В этой долгой ссылке он увлекся этнографией и лингвистикой, знакомясь с бытом и языками местных народностей. Особенно обстоятельно он изучил чукчей, среди которых кочевал около трех лет.
По возвращении из ссылки Богораз состоял научным сотрудником Музея этнографии Академии наук, но уже вскоре опять был выслан полицией из Петербурга и уехал в Америку. Вернувшись на родину, молодой русский ученый принялся путешествовать по Камчатке, Анадырскому краю и Чукотке.
К этому времени Богораз был уже широко известен своими этнографическими трудами не только среди ученых России, но и за ее пределами. Под литературным псевдонимом он выступал и как автор чукотских рассказов и цикла стихотворений. Однако не литература была его истинным призванием. Малые народности Севера, их примитивная материальная и духовная культура, постепенное вымирание – вот что волновало молодого ученого.
Попав на Колыму, Богораз и другие политические ссыльные (последние «землевольцы» и «народовольцы», как они сами себя называли) рассматривали свою работу по изучению почти совершенно неизвестных народностей, разбросанных на Крайнем Северо-Востоке, как задание науки, которая должна позаботиться о сохранении этих народов.

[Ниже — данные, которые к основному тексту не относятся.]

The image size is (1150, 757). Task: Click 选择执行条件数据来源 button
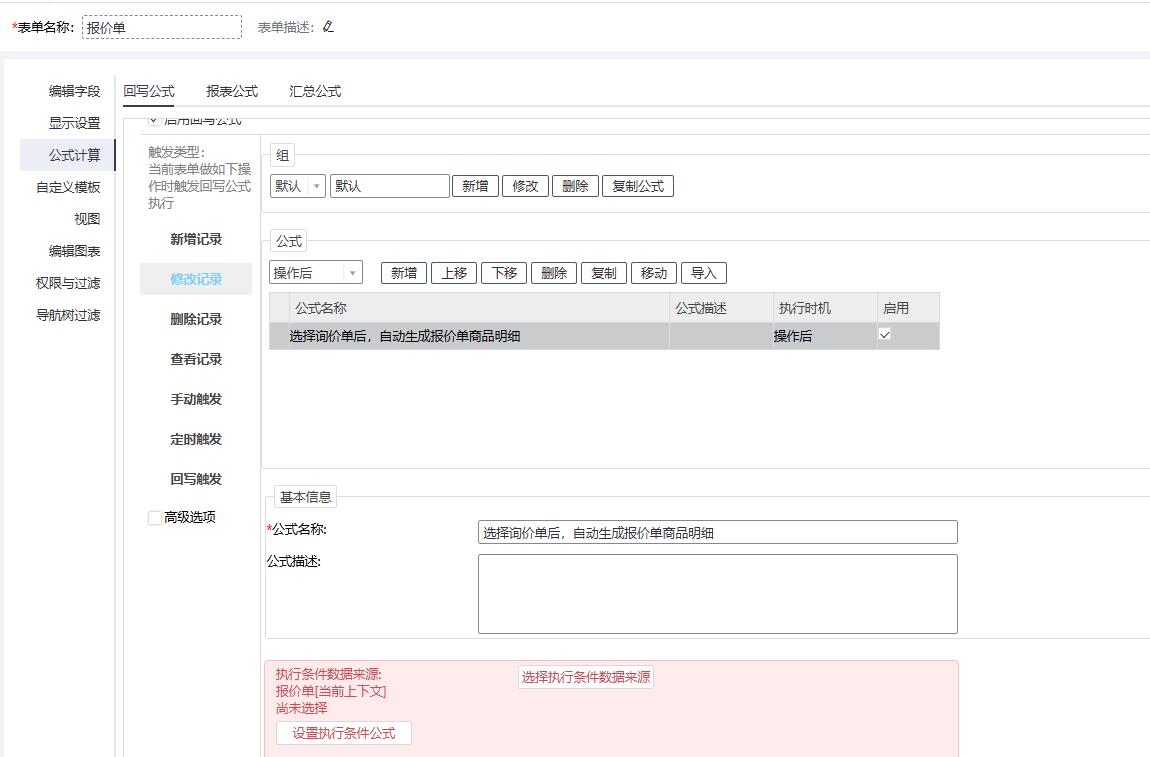[585, 677]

В 1900 году, уже после отбытия ссылки, выезжая на Чукотку и предвидя, что местные власти будут ему, бывшему политическому ссыльному, чинить препятствия на каждом шагу, Богораз решил запастись соответствующими документами. По ходатайству Российской академии наук министр внутренних дел выдал ему открытый лист, в котором значилось: «Предписывается местам и лицам, подведомственным министерству внутренних дел, оказывать предъявителю сего всякое законное содействие к исполнению возложенных на него поручений».